Entries shown.
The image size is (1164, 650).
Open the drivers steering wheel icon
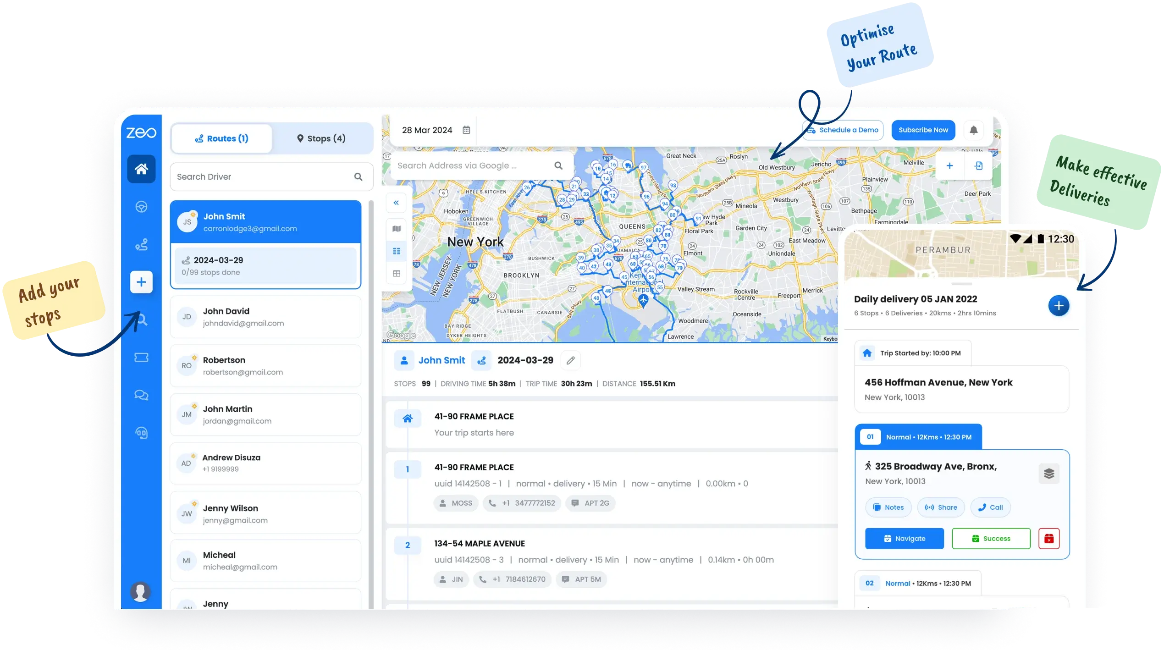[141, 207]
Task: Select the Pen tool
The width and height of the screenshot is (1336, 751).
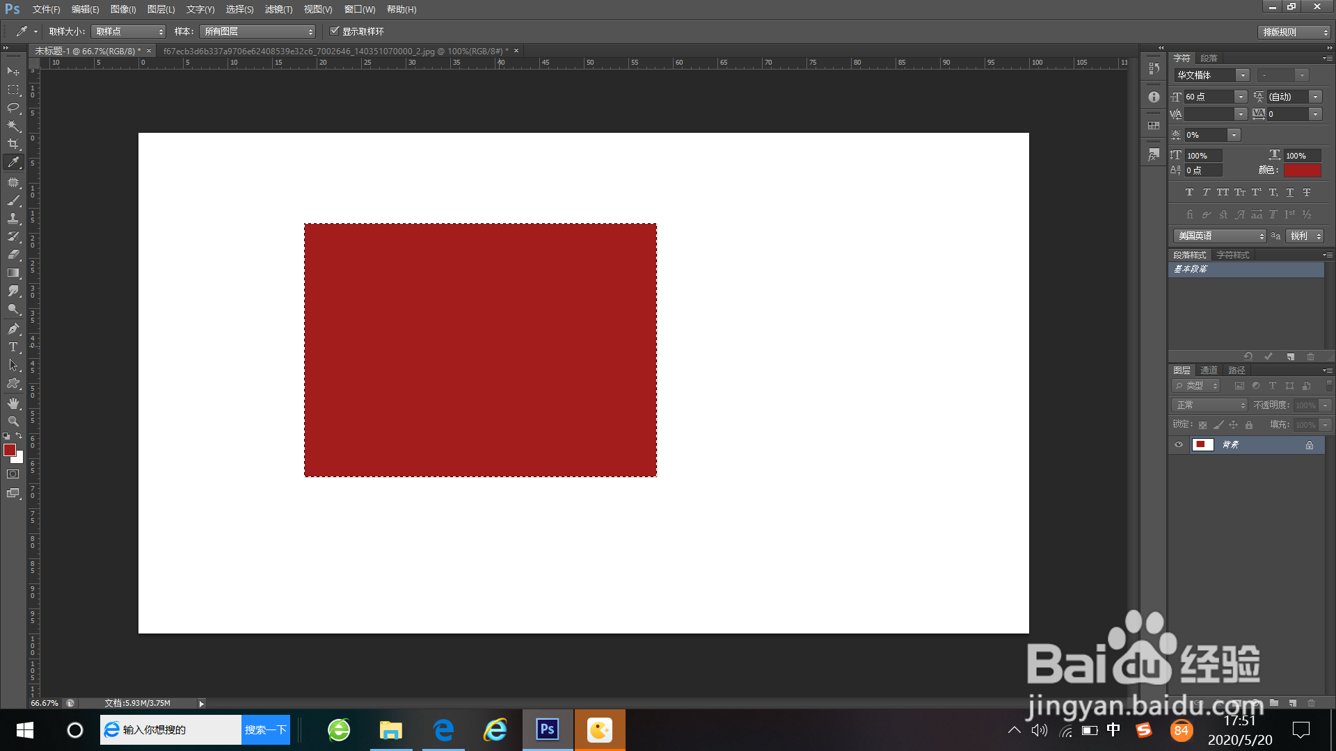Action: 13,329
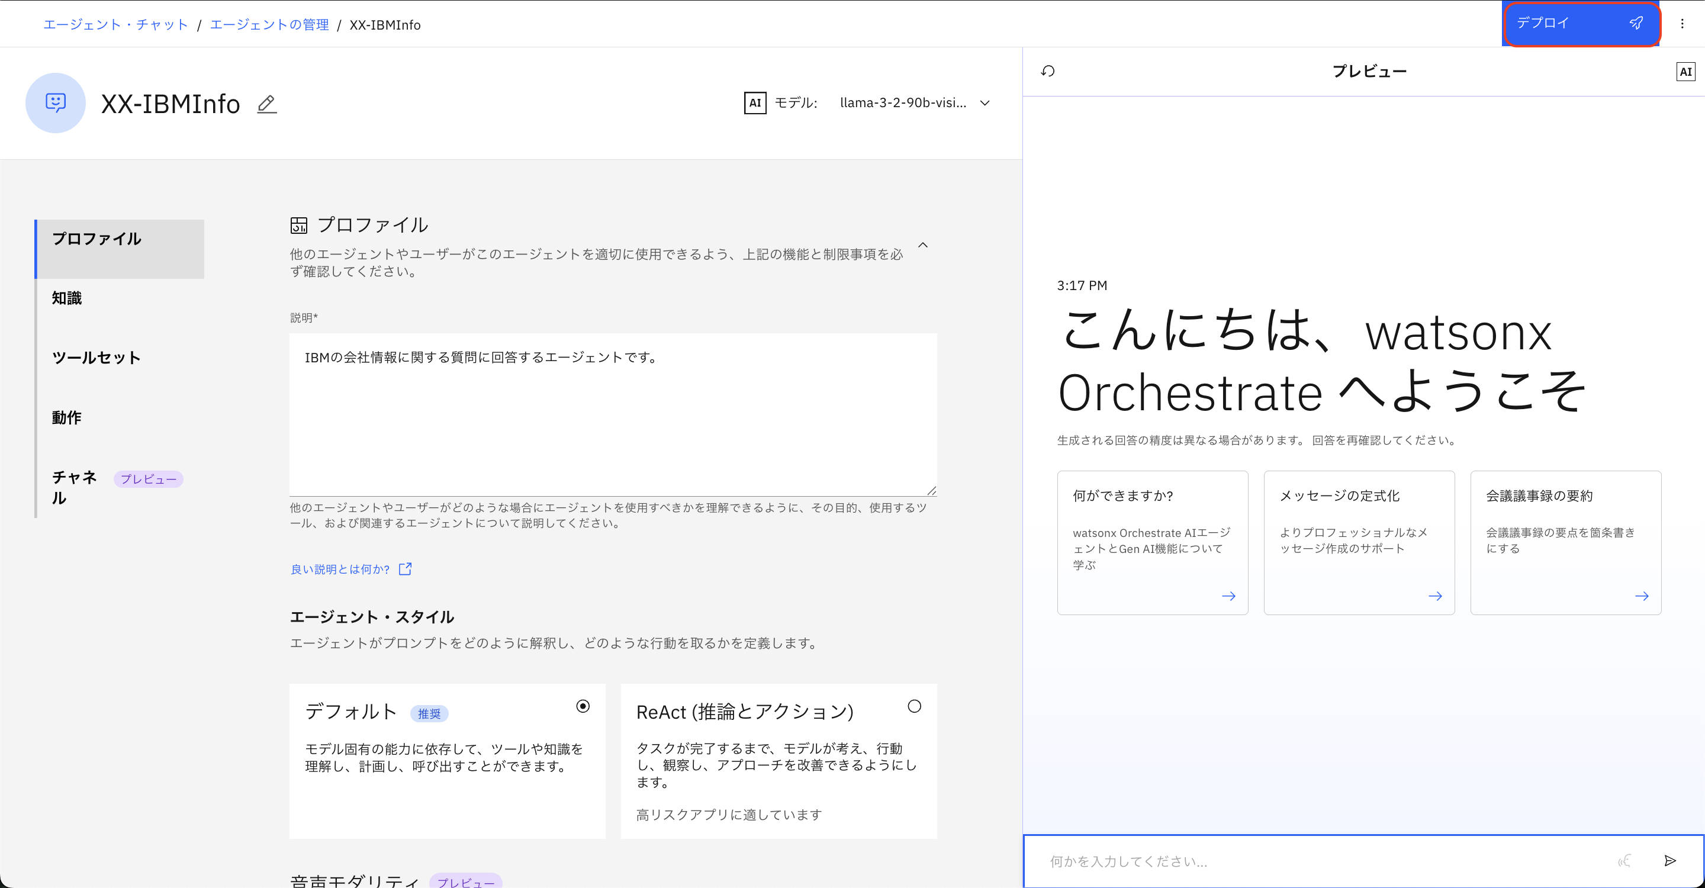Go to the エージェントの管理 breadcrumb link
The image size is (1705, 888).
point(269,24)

Your objective.
Beginning with the line that contains "The width and", print exactly every line through the end of the records, both included. Omit the pictures.

Task result.
The width and height of the screenshot is (1336, 751).
Action: 13,329
Go to the エージェントの管理 breadcrumb link
The image size is (1705, 888).
point(269,24)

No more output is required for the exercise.